*Given text*.
================

Brian Silak and I had the honor of visiting engineer/studio owner Denise Barbarita and her husband, drummer/music educator Rich Kulsar – both recent Grammy winners – at their Long Island City MONOLisa recording studio. We were treated to some really great hummus and an intense, lesson-filled career retrospective dotted with many dos and don’ts of both “the old way” and “the new way” of coming up in the industry.
You started your career as a singer-songwriter, and you studied guitar at Berklee College of Music. Did you also study engineering and production at Berklee?
That was my major; “Music Production & Engineering” [MP&E] and music synthesis, though I dropped the music synthesis double major in my senior year. I knew from the time I was in my early teens, somewhere in those formative years, that I wanted to be in the studio. I was a Pat Benatar fan – on the Precious Time record I could tell that the background vocals were her voice. I thought that she could sing three notes at a time, so I would practice and practice in front of the mirror with a hairbrush and try to sing all three of those notes at once! I thought I was horrible and would never amount to anything because I couldn’t sing three notes at once. I started listening to other records and realized, “Oh, they can do it too! I’m some freak who can’t do this.” Then I got a Hit Parader magazine with Pat Benatar on the cover, and they’re talking about overdubs. They were talking about the recording of the album, and how she did the background vocals. I was like, “What do you mean ‘overdubs?’ What do you mean ‘background vocals?’” For a good three or four months I was pissed; really angry. I thought, “She lied! It’s not fair!” My whole world broke down. Then I went to the library, because this was pre-internet, and I started reading about the recording studio. Then I realized that’s what I wanted to do. Even though I was a metalhead in high school, I was a closet Michael Jackson fan. I’d listen to Michael Jackson records and how he phrased; how he used his breath in the performance. I’d listen to all the background vocals and pieces of the arrangement, and I’d sit there in awe. Somebody made decisions. Berklee was my first choice for colleges. The first two semesters are general music education. You do the intro classes and then you choose a major. They only admit a certain number of people into the MP&E program. Berklee was a fun little microcosm. You leave your hometown feeling pretty good about yourself, then go to a place like Berklee, and feel like, “I suck.” But I thrive on that kind of competition. It makes me strive to do better. Boston is a college town, and MIT was right across the river. There was a “new technology” gathering every week; free and open to the public. Engineers would talk about new technologies they were working on. Hearing about the beginnings of digital audio, digital video, digital television, and laser technology – that was all discussed.

================

*Supplied information*.
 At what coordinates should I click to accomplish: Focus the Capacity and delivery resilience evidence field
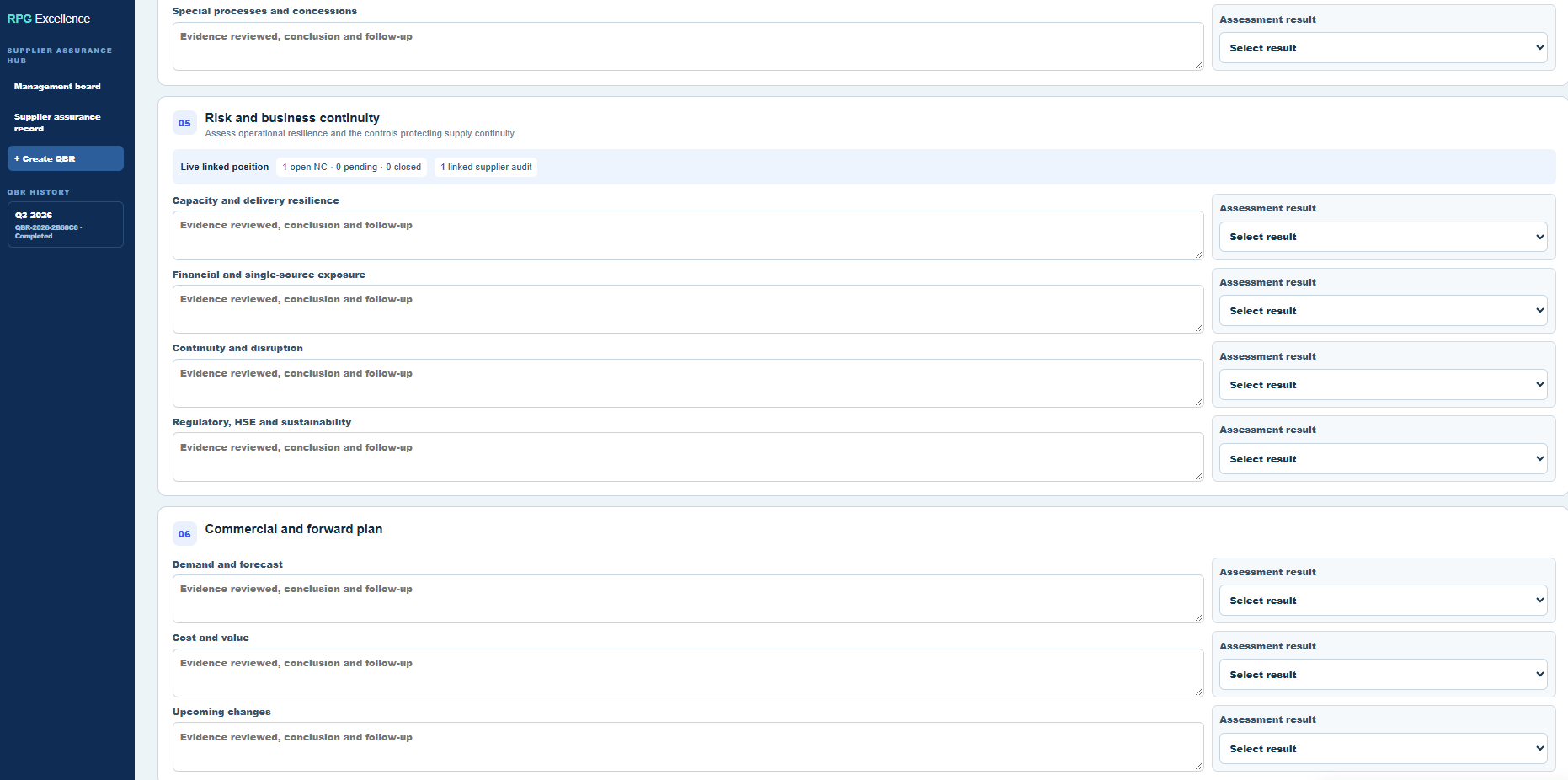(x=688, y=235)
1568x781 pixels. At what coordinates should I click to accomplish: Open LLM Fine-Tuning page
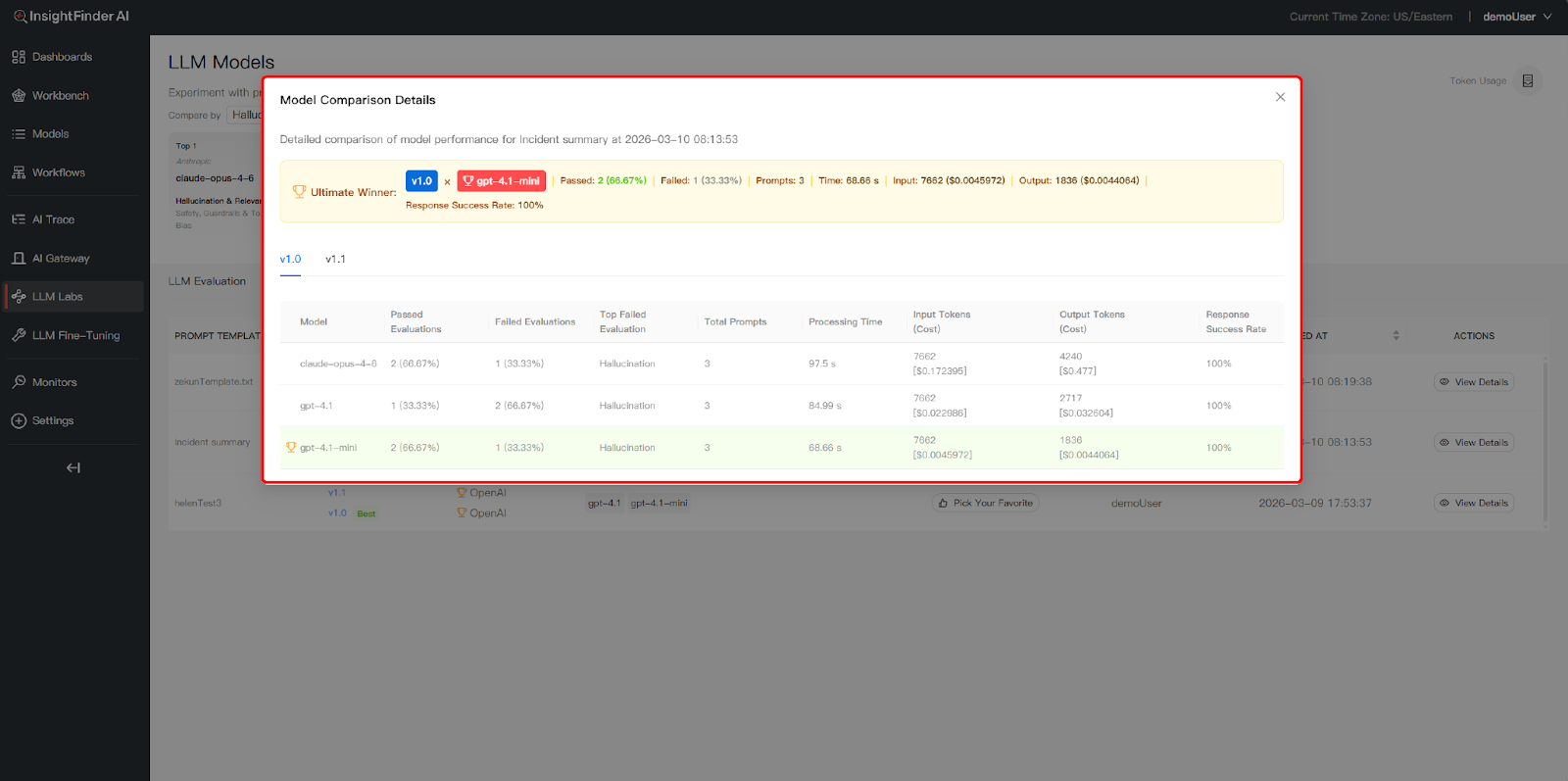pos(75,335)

================

*Instructions*.
a) Using the Berklee interview, decide whether each statement agrees with it, answering yes or no and quoting the words that settle it: (i) she finished the music synthesis double major; (ii) Berklee was her first choice for colleges; (iii) the weekly technology gatherings at MIT charged admission.
b) Please reproduce the stretch of the Berklee interview from "Brian Silak and" through "in the industry.", word for word.

*Completed exercise*.
a)
(i) No: "though I dropped the music synthesis double major in my senior year"
(ii) Yes: "Berklee was my first choice for colleges."
(iii) No: "free and open to the public"

b)
Brian Silak and I had the honor of visiting engineer/studio owner Denise Barbarita and her husband, drummer/music educator Rich Kulsar – both recent Grammy winners – at their Long Island City MONOLisa recording studio. We were treated to some really great hummus and an intense, lesson-filled career retrospective dotted with many dos and don’ts of both “the old way” and “the new way” of coming up in the industry.